Les seuils : concrètement, c’est quoi ?
Vous avez pu lire dans l’article sur “L’ATP Mix” (je ne suis pas peu fier du concept et de ma table de mixage, mais passons) que pour produire un effort, nous allions plus ou moins monter le curseur des voies Phosphocréatine, Glycolytique et Oxydative.
Aujourd’hui, on va essayer de mieux comprendre ce qui se passe concrètement, avec les fameux “seuils”. On a souvent l’impression que c’est compliqué, et on ne sait plus ou donner de la tête avec toutes ces données, molécules et la complexification à outrance de la physiologie de l’effort par certains.
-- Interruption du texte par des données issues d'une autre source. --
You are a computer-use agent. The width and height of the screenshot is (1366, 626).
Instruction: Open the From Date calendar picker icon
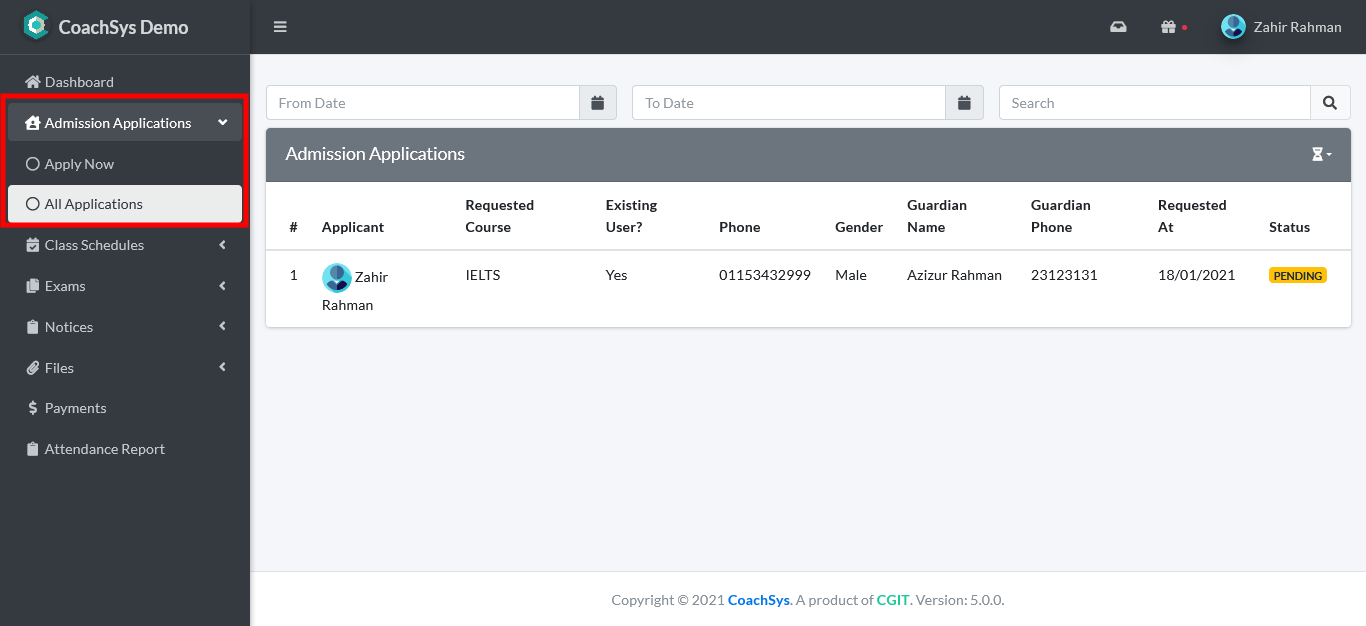[x=598, y=103]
Peut-être que c’est parce que l’on prend parfois le problème à l’envers, en considérant que les seuils vont déterminer les capacités de chacun et l’entraînement qui en découle. Mais si on les considéraient simplement comme des outils parmi d’autres qui permettent de comprendre ce qui se passe à l’effort ? Et que plus on va progresser, plus ils vont évoluer…
Si vous souhaitez allez plus loin, j'aborde ces sujets en profondeur dans le livre "La prépa physique de l'endurance" et la formation "Endurance pragmatique".
Concrètement, qu'est-ce que les seuils reflètent ?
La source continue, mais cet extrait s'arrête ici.